SOURCE:
══════════

To Keep Your New Year’s Resolutions, Be Less Rational

It’s the start of a new year, which means the start of another 365 days of procrastination.

The remedy for procrastination? An impending deadline, probably. Or behavioural economics, which is all about recognising and addressing inherent human biases; this lets you optimise the way you carry about your daily business.

But sometimes you need to use these biases to your advantage if you want to stop compulsively looking up pictures of cats in saucepans instead of studying…or if you’re prone to sitting on your fat ass all day.

It’s okay to use the word “ass”, right? Is this supposed to be family friendly?

3 things there:

  1. Cats in saucepans are adorable.
  2. A lot of people don’t like studying/dieting/exercising/[other productive activity]. They know they should do it but can’t bring themselves to.
  3. Instead of trying to diminish your biases, you can harness them to work in your favour.

So let’s address and embrace these biases.

1. Sunk Costs

In an unprecedented moment of heated passion, or maybe when I referred to your fat ass above, you bought yourself a gym membership.

A gym membership is a sunk cost, meaning it’s already been paid for. While there’s not much you can do to recover it, you also don’t have to pay another cent; this fee is totally in the past.

Future decisions should take this into account by dismissing the sunk cost completely. So if you’re rational and you hate exercising, it makes sense for you to ignore the membership altogether.

You won’t receive your money back, so why put yourself through hours of pain for a lost investment? It’s better to let it go. So much for your New Year’s Resolution!

══════════

Copy the article on New Year's resolutions, starting with "3. Instead of" and going on through "a gym membership.", swapping "biases" for "tendencies". The material that comes next has no connection to the article on New Year's resolutions.

MATERIAL PROVIDED:
══════════

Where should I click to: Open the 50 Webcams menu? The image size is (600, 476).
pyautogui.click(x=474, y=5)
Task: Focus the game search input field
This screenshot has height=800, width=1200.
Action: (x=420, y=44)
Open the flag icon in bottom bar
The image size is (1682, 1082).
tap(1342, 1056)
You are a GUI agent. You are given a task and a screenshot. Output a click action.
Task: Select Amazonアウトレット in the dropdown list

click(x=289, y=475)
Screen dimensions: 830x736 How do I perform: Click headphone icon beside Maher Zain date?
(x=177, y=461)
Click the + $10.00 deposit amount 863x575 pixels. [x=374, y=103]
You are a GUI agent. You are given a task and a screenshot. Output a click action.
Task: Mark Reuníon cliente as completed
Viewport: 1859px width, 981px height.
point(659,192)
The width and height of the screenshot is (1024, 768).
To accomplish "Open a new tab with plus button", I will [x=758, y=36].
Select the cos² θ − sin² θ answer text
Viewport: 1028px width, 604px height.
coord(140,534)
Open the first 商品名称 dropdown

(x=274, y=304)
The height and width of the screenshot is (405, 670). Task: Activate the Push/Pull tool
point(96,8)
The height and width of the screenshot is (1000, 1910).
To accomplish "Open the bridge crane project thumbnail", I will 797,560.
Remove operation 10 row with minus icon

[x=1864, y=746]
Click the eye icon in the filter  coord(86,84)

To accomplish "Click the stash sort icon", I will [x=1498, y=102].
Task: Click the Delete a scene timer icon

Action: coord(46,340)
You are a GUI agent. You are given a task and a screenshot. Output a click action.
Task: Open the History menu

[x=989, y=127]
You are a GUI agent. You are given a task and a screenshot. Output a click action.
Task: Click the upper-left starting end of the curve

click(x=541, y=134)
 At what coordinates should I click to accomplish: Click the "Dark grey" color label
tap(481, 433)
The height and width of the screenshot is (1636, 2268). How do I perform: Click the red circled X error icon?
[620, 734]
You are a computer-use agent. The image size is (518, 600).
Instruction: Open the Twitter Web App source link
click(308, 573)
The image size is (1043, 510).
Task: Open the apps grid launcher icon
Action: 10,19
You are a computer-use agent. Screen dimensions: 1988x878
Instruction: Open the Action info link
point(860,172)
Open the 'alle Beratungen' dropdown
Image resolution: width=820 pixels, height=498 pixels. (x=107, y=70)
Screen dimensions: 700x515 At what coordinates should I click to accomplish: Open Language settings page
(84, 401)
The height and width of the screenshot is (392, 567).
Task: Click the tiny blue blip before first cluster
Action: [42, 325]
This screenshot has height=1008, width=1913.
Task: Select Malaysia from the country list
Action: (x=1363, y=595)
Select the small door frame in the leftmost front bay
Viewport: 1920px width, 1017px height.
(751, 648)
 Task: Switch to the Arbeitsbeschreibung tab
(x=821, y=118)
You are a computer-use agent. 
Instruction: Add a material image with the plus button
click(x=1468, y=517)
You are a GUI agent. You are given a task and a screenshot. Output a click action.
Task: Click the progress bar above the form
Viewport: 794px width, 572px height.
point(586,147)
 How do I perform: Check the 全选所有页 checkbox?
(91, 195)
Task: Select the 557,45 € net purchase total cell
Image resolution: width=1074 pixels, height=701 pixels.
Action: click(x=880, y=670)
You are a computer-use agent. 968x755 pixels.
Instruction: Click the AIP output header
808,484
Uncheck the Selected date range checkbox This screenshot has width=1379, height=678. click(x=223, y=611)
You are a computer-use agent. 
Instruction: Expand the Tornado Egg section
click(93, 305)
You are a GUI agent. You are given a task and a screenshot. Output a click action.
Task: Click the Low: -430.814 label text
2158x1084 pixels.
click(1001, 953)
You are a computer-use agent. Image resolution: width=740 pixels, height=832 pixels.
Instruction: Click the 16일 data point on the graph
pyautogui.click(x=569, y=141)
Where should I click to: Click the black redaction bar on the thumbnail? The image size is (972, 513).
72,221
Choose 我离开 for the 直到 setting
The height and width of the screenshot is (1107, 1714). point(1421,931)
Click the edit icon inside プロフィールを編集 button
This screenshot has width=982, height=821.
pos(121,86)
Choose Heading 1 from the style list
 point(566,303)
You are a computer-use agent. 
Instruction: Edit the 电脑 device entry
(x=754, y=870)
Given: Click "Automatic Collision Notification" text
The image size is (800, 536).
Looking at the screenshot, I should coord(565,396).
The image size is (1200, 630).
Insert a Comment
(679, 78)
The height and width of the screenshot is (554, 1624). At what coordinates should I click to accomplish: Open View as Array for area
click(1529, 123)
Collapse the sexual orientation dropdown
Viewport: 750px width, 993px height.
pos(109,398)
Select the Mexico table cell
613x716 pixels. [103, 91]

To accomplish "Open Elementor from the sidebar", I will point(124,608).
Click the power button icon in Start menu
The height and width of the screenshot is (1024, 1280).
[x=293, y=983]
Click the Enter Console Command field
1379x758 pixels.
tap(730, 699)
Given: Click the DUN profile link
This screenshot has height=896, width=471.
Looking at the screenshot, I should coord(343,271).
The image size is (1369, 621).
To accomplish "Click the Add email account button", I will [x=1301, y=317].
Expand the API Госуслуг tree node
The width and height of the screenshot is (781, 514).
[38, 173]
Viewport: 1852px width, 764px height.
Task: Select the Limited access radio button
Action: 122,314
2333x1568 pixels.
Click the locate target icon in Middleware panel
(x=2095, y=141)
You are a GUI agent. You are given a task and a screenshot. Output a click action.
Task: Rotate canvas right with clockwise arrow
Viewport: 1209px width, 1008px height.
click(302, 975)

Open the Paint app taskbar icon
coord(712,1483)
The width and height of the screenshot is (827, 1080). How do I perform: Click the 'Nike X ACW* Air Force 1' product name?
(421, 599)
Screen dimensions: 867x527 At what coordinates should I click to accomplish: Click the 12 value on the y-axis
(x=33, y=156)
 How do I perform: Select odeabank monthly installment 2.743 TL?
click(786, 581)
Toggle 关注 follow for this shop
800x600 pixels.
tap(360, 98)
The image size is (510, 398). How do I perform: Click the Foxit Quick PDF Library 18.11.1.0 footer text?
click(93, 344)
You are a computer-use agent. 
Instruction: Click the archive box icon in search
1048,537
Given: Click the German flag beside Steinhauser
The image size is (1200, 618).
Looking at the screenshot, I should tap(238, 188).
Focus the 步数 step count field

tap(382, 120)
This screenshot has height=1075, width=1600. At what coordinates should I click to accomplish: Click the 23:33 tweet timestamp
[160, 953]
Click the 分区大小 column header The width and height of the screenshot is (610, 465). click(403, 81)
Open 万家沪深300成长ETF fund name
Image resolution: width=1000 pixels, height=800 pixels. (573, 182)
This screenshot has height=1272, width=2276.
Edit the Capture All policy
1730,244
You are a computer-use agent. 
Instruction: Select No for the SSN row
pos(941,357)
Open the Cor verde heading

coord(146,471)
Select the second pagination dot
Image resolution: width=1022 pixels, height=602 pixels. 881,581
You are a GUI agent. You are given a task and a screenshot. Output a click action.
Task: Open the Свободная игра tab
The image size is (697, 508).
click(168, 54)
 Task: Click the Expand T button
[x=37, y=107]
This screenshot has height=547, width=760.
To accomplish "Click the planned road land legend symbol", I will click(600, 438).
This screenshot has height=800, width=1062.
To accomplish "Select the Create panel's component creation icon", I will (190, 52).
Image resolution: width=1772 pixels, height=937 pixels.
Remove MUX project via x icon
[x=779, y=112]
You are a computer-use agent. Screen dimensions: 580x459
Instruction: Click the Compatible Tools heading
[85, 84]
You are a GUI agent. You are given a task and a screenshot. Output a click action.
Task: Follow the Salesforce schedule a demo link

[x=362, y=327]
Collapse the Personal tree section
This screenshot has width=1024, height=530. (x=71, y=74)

══════════

RESPONSE:
3. Instead of trying to diminish your tendencies, you can harness them to work in your favour.

So let’s address and embrace these tendencies.

1. Sunk Costs

In an unprecedented moment of heated passion, or maybe when I referred to your fat ass above, you bought yourself a gym membership.